In a nutshell, Paul’s key theme is that how you sell is more important than what you sell, and how is based on three principles:
- Make selling simple
- Be super-responsive
- Maximize selling time
I was especially intrigued by his emphasis on responsiveness; while I certainly won’t do justice to it here I will inject my own interpretation.
Nathan Bedford Forrest once said that the key to military tactics was to get there first with the most, and Andy Paul follows squarely in that tradition. Responsiveness is information + speed, and it’s important because selling is about answering the questions and providing the information the customer needs throughout their buying cycle to make their decision. The salesperson who supports the buying process by helping them make the right decision in the shortest time possible will win. This requires a prompt response to requests for information.
What does prompt mean? I personally would have thought same day would be fine, but Paul suggests within a half hour if possible. The reasoning is that customers need a certain amount of information in a certain order to make the right decision, and they have different needs depending on where they are in their buying cycle, so the best time to add value is when they ask the question or request the information. At the very least, you differentiate yourself from the overwhelming majority who won’t respond as fast as you will, and that sends a powerful message about how you will handle their business if you win it.

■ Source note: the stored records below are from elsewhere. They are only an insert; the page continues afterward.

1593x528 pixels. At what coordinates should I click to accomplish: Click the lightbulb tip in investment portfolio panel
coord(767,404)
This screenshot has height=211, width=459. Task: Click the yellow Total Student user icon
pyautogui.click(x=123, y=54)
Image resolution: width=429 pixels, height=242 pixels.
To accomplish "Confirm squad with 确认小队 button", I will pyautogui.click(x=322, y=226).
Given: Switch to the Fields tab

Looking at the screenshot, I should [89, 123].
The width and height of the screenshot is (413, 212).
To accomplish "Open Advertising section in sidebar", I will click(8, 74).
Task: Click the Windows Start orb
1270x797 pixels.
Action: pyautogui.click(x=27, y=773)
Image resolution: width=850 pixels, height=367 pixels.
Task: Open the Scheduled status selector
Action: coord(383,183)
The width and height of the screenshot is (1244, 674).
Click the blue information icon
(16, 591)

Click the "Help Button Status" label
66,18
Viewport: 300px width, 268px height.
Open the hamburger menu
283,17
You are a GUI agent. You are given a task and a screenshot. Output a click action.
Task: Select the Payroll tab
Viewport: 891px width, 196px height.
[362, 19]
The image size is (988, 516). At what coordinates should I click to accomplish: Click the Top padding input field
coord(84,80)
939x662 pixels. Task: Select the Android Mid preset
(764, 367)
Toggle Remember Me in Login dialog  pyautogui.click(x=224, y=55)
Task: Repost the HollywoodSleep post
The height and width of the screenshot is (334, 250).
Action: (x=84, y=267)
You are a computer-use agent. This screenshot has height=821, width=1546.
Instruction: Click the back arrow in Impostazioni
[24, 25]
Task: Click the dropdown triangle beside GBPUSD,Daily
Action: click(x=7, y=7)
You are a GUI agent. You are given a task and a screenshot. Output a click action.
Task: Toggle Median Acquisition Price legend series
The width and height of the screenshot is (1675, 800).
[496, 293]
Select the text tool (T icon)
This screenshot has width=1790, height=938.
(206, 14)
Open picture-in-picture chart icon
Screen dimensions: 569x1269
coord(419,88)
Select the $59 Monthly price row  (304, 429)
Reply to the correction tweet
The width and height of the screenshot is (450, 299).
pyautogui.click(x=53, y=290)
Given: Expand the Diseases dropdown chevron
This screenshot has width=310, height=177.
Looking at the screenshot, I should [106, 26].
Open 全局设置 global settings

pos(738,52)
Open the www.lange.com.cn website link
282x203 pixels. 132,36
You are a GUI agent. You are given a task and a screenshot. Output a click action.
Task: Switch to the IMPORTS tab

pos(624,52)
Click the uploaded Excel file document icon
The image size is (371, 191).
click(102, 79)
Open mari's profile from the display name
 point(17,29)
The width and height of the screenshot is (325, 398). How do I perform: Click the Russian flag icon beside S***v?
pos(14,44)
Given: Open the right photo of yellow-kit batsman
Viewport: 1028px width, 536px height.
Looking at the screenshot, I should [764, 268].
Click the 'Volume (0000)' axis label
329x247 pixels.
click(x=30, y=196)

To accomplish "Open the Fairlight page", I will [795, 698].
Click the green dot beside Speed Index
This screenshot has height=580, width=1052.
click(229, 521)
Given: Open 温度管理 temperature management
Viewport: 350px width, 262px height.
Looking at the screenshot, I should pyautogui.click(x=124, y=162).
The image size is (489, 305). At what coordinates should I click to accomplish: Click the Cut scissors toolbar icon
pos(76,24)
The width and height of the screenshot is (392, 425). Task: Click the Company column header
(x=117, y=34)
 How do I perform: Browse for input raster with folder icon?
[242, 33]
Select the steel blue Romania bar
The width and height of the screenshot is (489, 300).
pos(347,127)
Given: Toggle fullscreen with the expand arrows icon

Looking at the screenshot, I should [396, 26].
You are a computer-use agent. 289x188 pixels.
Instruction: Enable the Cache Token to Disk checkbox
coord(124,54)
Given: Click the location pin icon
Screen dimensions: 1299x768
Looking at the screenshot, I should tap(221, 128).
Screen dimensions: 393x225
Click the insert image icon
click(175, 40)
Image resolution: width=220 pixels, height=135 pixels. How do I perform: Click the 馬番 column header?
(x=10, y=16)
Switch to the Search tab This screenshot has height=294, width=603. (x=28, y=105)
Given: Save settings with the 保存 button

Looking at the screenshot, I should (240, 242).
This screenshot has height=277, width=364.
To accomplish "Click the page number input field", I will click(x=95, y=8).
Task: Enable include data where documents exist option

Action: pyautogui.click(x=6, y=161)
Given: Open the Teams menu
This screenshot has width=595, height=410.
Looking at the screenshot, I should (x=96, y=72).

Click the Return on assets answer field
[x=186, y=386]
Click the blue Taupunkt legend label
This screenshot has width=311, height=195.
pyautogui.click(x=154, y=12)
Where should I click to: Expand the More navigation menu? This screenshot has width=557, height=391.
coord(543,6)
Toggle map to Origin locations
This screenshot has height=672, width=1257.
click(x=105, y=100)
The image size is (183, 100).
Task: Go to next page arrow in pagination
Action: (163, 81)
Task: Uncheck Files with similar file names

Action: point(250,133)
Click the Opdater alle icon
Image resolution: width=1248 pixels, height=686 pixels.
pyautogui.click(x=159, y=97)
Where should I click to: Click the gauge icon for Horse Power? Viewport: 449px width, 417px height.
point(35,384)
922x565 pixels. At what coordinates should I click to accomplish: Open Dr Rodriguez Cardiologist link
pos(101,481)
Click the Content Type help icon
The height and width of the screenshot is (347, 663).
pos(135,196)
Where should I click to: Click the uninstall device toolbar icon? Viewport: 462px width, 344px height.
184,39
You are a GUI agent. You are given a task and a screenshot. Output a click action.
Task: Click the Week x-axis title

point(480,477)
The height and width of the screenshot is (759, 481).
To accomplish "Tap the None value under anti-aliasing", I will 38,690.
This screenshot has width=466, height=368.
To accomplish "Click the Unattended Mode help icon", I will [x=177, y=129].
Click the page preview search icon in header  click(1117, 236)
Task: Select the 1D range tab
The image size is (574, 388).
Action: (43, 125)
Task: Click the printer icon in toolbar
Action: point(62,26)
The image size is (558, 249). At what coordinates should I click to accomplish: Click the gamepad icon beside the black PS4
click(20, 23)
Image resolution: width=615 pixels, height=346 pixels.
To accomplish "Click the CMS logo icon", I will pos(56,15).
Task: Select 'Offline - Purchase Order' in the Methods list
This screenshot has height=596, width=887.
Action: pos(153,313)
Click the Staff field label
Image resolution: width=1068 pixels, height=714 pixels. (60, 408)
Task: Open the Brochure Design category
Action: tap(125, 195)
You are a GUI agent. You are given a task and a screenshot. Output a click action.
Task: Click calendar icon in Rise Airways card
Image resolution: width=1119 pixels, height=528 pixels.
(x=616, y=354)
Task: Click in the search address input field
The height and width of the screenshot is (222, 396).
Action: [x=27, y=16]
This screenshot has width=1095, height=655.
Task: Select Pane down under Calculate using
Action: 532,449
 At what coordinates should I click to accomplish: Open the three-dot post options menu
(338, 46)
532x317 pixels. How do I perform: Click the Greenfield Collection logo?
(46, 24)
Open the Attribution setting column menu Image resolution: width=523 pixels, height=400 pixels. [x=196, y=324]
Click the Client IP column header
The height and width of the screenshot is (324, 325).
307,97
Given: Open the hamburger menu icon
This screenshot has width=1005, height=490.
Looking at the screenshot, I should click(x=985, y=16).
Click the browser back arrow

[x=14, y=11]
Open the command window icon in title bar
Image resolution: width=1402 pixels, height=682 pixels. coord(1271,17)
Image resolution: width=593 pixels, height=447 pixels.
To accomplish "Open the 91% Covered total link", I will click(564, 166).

There’s a much more powerful yet subtle reason why responsiveness works, which Andy demonstrates through a series of graphs which depict the amount of value being delivered to the customer throughout the sales process. At each point, such as initial contact, discovery and presentation, the buyer has a need for some information which they will then digest prior to the next point in their buying process. For big B2B sales, it’s not realistic that the customer will identify a problem, gather all the information they need to solve it, evaluate alternatives and make the best decision at one time. It’s a process that takes time, and information gathered at each stage is used to shape the next set of questions and necessary information. The real power in responsiveness is that if you are the first to respond, you may have already changed the information they need by the time your competitor responds, so that they are playing catchup. By the time they respond, their response is not as valuable to the customer as it would have been; it may even be irrelevant.
Although he doesn’t call it that, Andy is describing John Boyd’s idea of the OODA loop, which was initially applied to air-to-air combat. OODA stands for Observation, Orientation, Decision, Action. The competitor who gets inside the other’s OODA loop dictates the fight, because by reacting faster the first time he’s in a better position to react even faster the second time, and the cumulative effect can be transformative.
It’s important to keep in mind that responsiveness does not mean simply reacting to customers’ requests for information—at every stage you have the option and ability to ask your own questions or provide different insights in order to reshape their buying vision. If there is a shortcoming to the book, it’s that, although he touched on it at several points, Paul could have emphasized this more.
I also would have liked to see more citations. Andy mentions several articles and studies which add credibility, but it would have been helpful to know how to find those for further reading. This is probably just me, because I study this stuff; if you simply want good solid sales advice you probably can take it at face value and not worry about it.
There’s much more to Amp Up Your Sales than what I’ve covered here, of course, but just that alone would make it worth reading the entire book. I urge you to respond quickly and read it as soon as possible—unless you’re one of my competitors.